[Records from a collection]
______

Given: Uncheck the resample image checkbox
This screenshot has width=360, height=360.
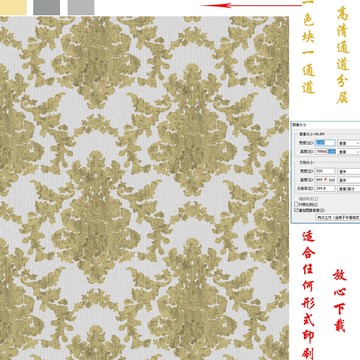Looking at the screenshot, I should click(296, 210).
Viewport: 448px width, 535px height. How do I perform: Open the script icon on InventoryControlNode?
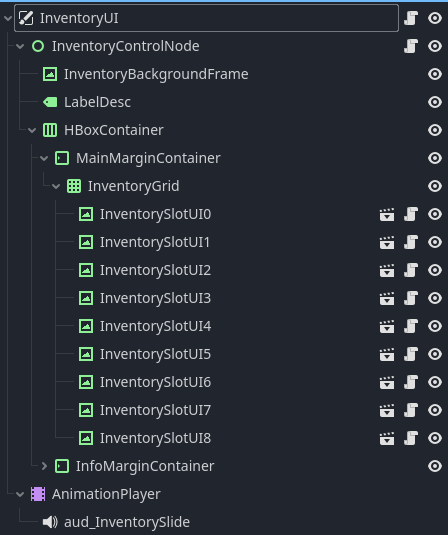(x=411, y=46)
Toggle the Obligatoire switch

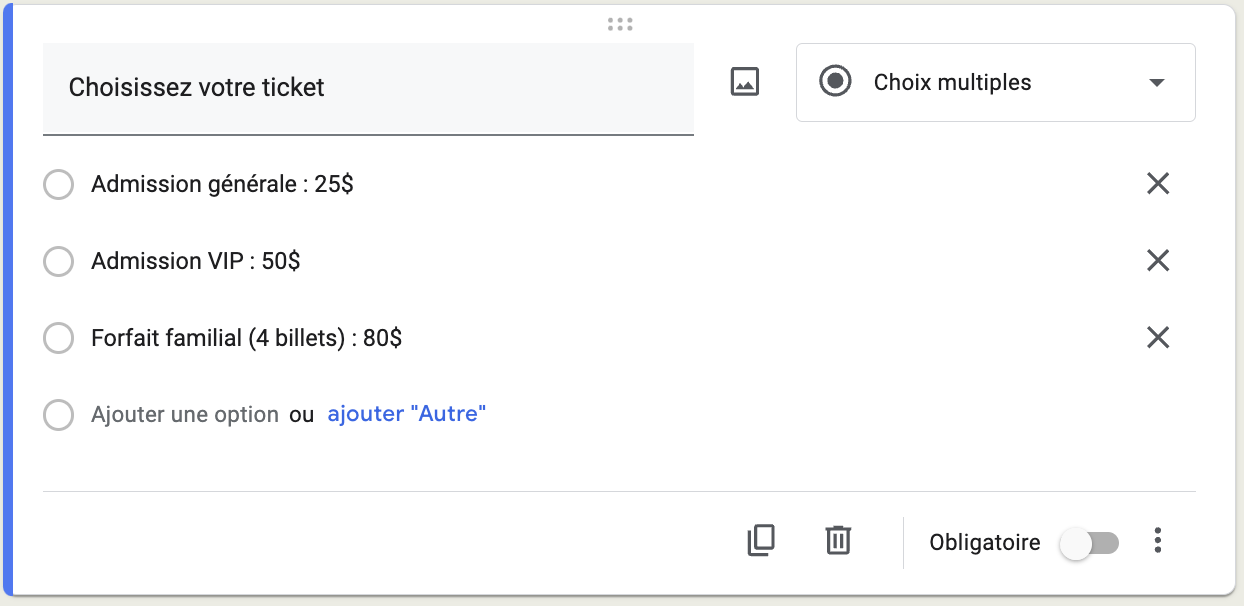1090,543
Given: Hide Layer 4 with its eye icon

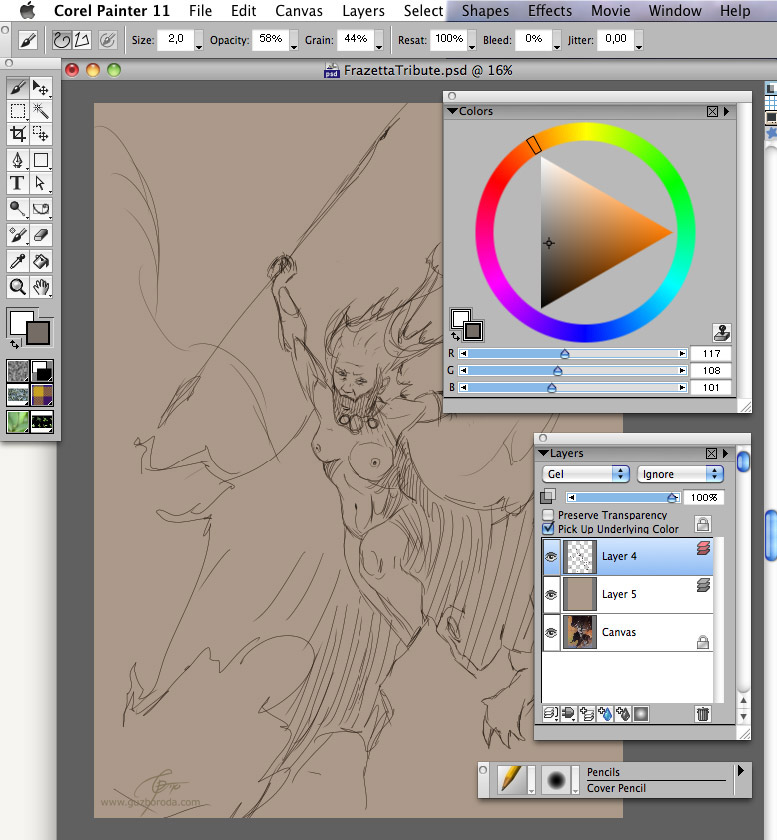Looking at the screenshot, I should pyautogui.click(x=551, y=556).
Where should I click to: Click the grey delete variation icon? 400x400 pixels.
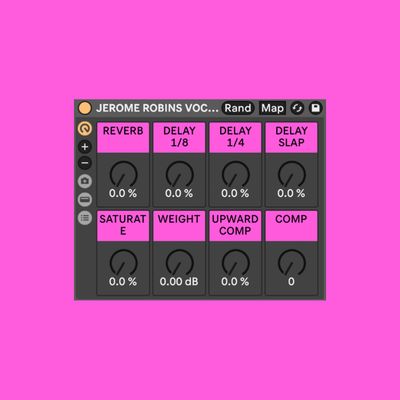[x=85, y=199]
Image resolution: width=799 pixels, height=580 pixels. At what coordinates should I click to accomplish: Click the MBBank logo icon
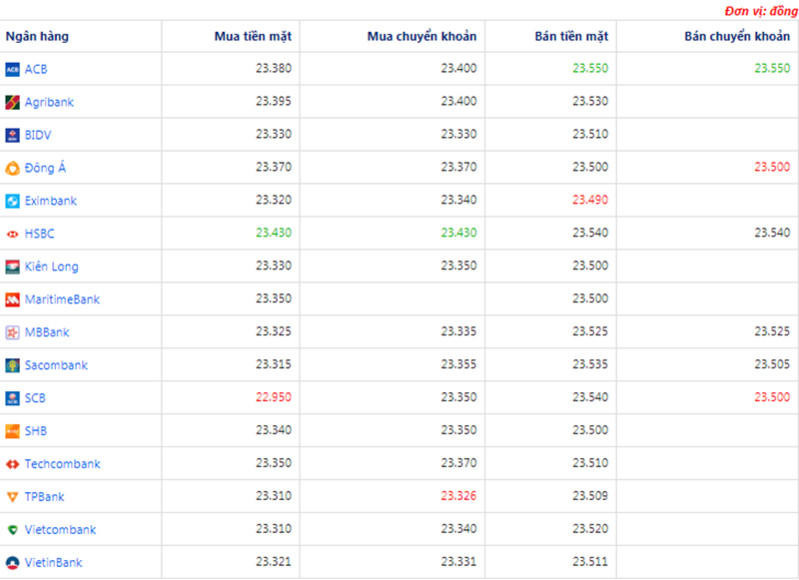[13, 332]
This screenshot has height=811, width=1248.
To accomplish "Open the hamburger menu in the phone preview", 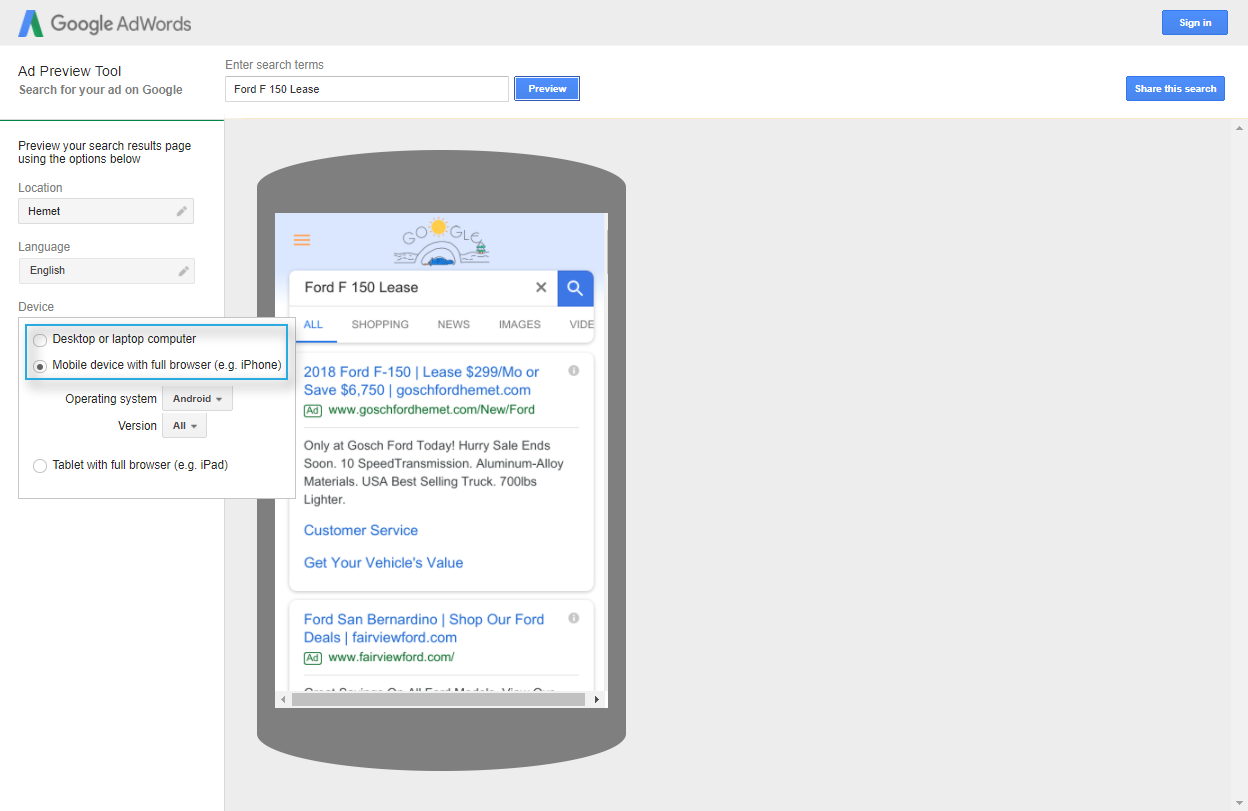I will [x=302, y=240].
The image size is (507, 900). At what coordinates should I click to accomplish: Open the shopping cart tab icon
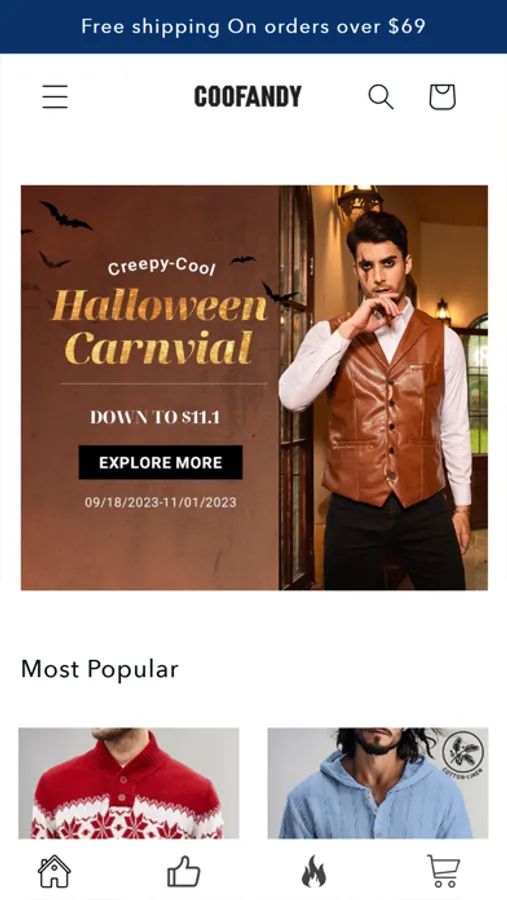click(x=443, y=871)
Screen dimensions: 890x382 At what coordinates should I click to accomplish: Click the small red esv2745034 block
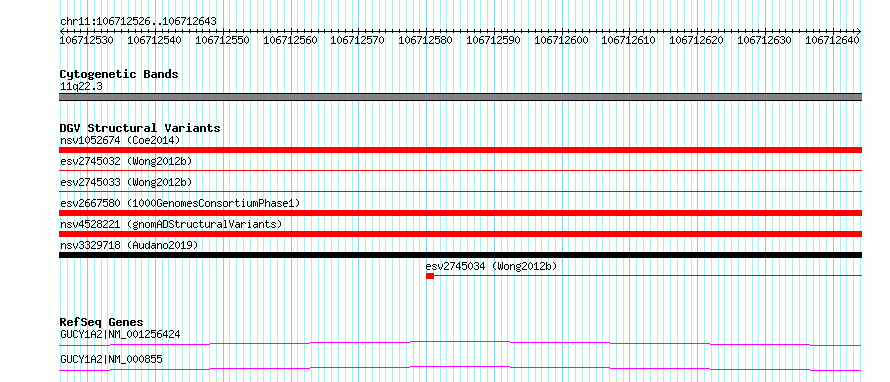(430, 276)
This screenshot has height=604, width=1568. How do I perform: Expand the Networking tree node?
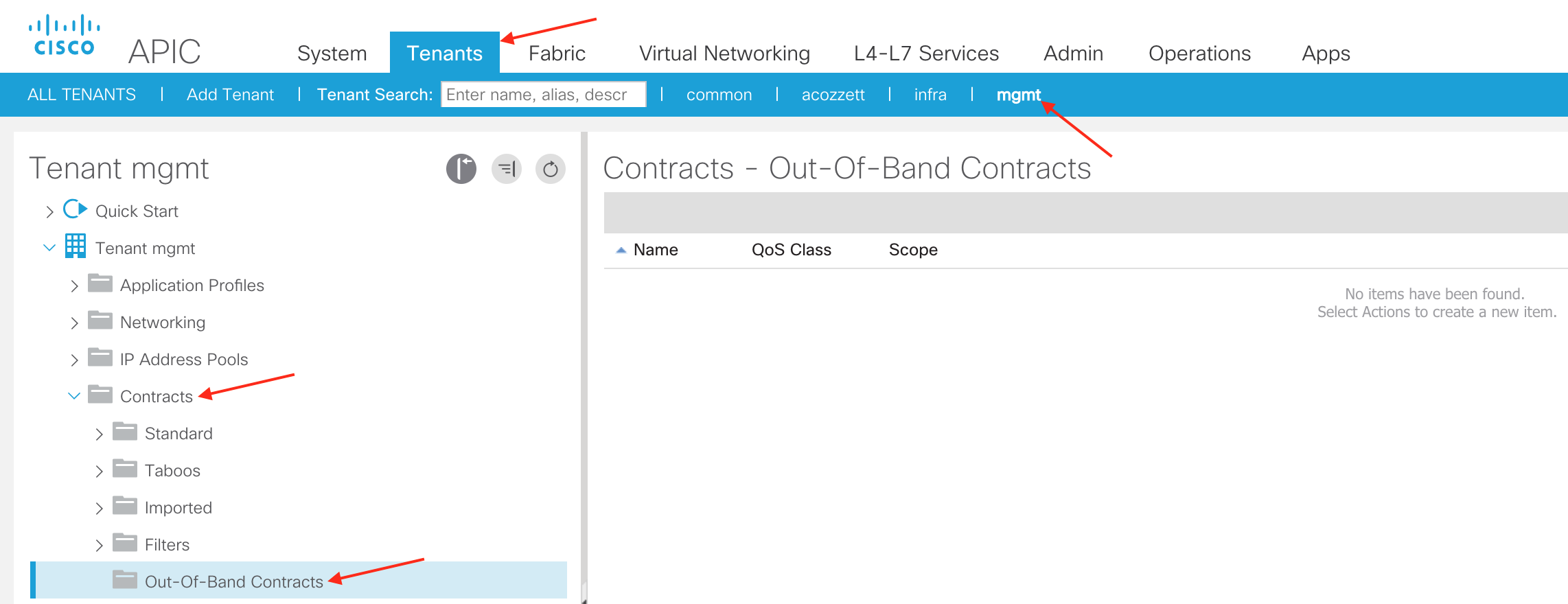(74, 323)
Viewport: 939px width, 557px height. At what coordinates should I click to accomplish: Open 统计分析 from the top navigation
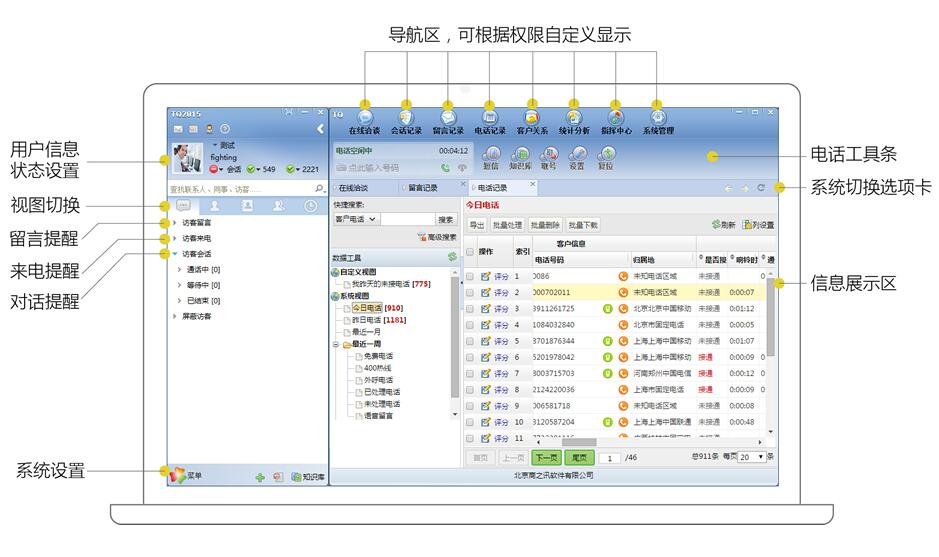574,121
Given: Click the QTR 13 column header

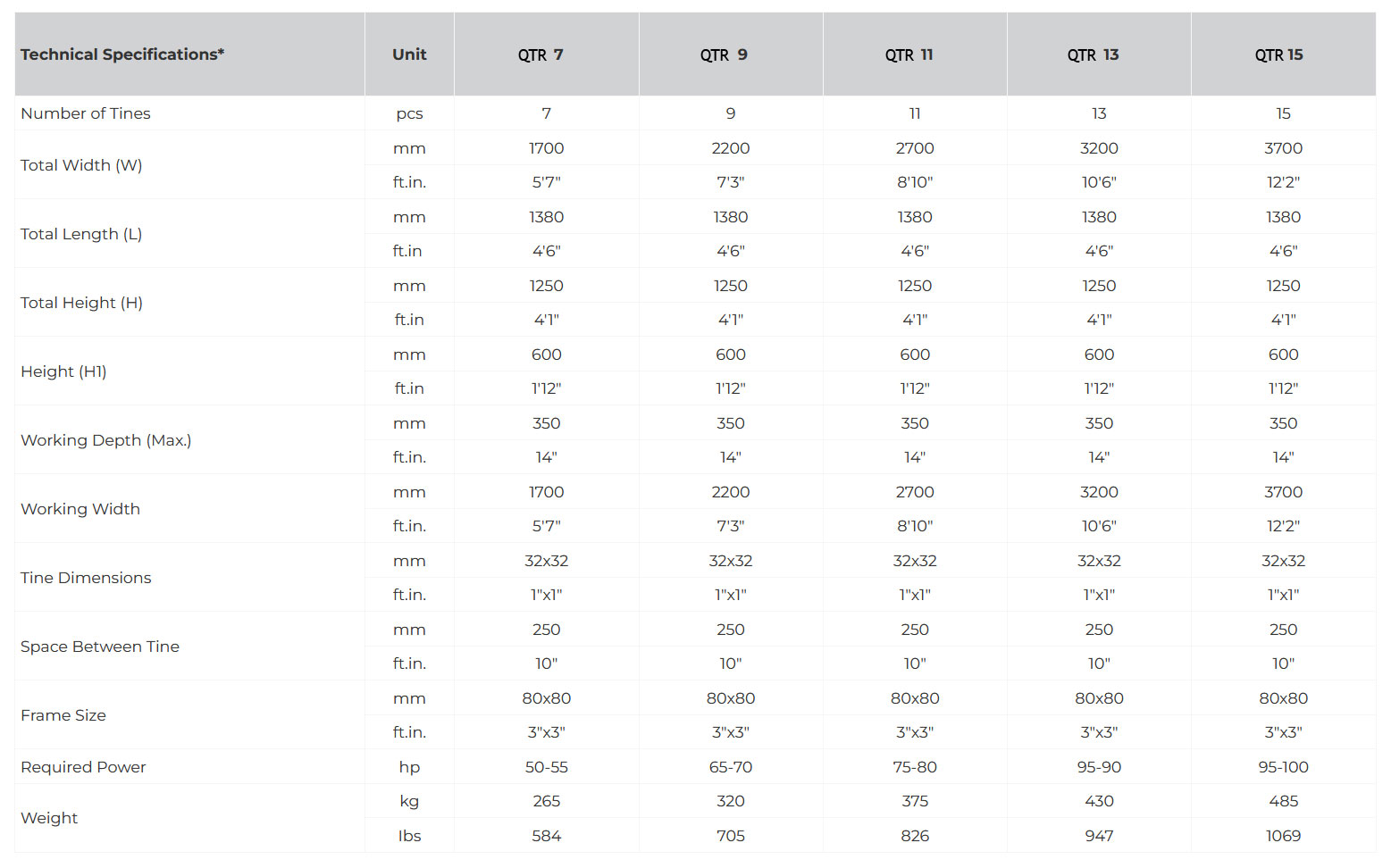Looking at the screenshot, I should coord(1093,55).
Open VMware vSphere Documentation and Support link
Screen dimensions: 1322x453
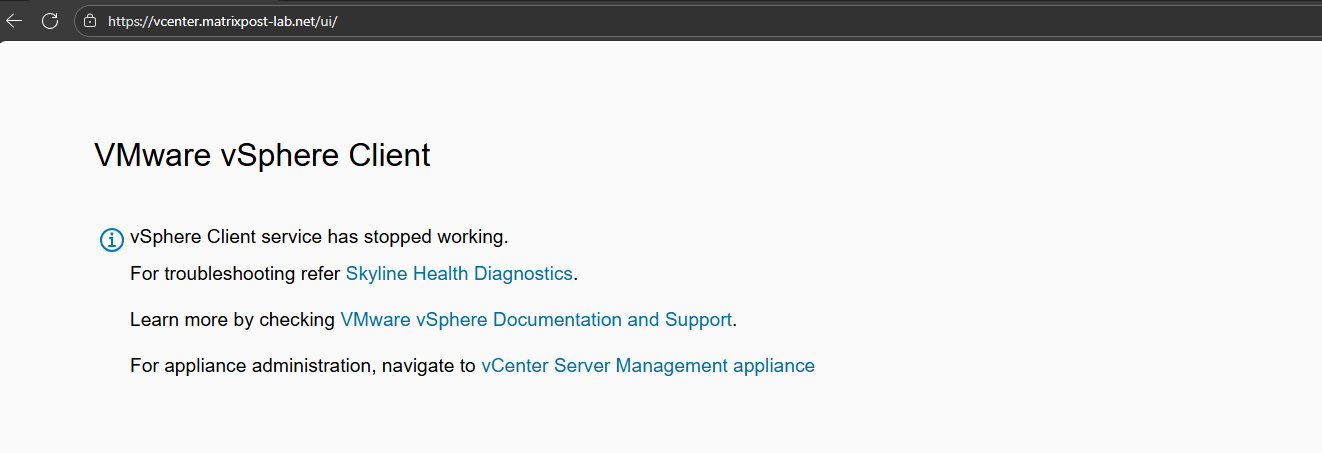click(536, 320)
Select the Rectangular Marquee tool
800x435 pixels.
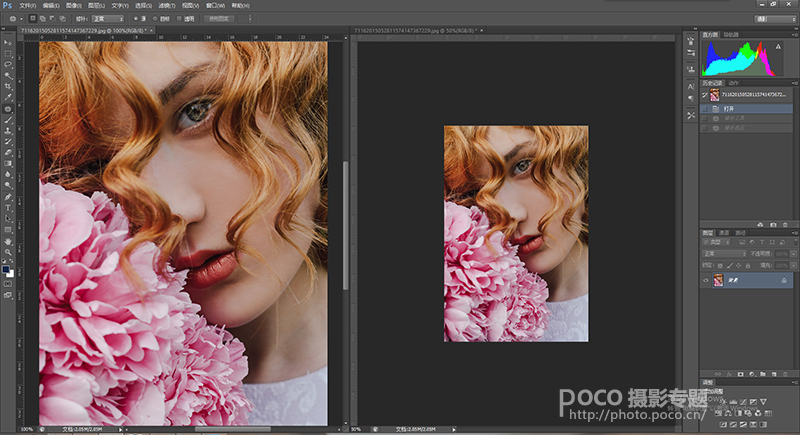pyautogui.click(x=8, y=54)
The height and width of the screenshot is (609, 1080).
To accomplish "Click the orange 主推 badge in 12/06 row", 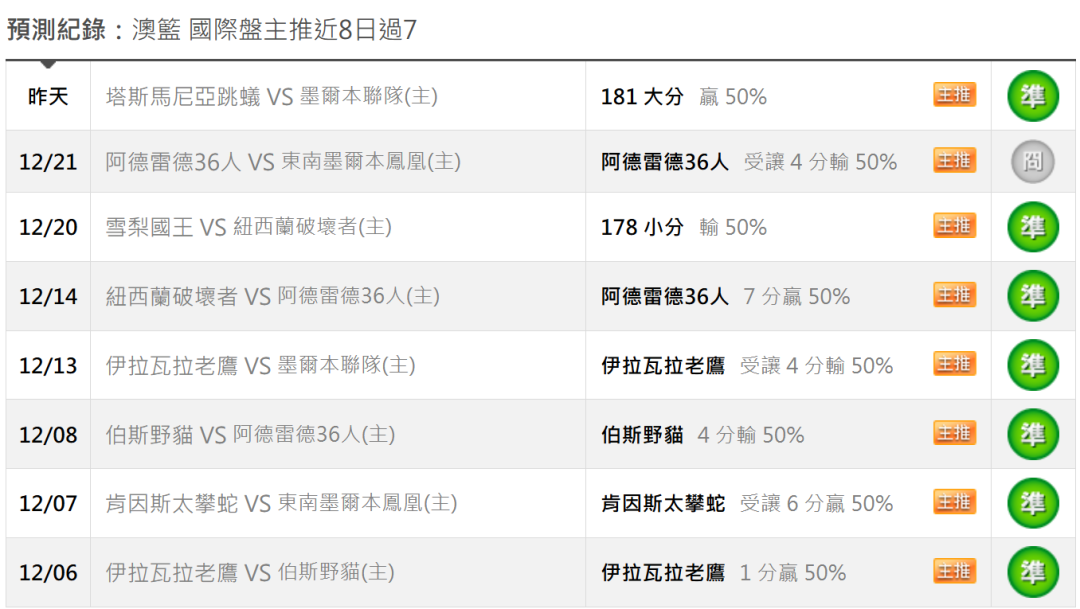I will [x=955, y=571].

______

_Task prompt_
From the records above, copy exactly the lines starting at the one with "Given: Hide Layer 4 with its eye icon" and ending at the one with "This screenshot has height=811, width=1248.", and no others. Pictures stay out.

_Task result_
Given: Hide Layer 4 with its eye icon

Looking at the screenshot, I should pyautogui.click(x=551, y=556).
Where should I click to: Click the grey delete variation icon? 400x400 pixels.
[x=85, y=199]
Image resolution: width=799 pixels, height=580 pixels. At what coordinates should I click to accomplish: Click the MBBank logo icon
[13, 332]
This screenshot has height=811, width=1248.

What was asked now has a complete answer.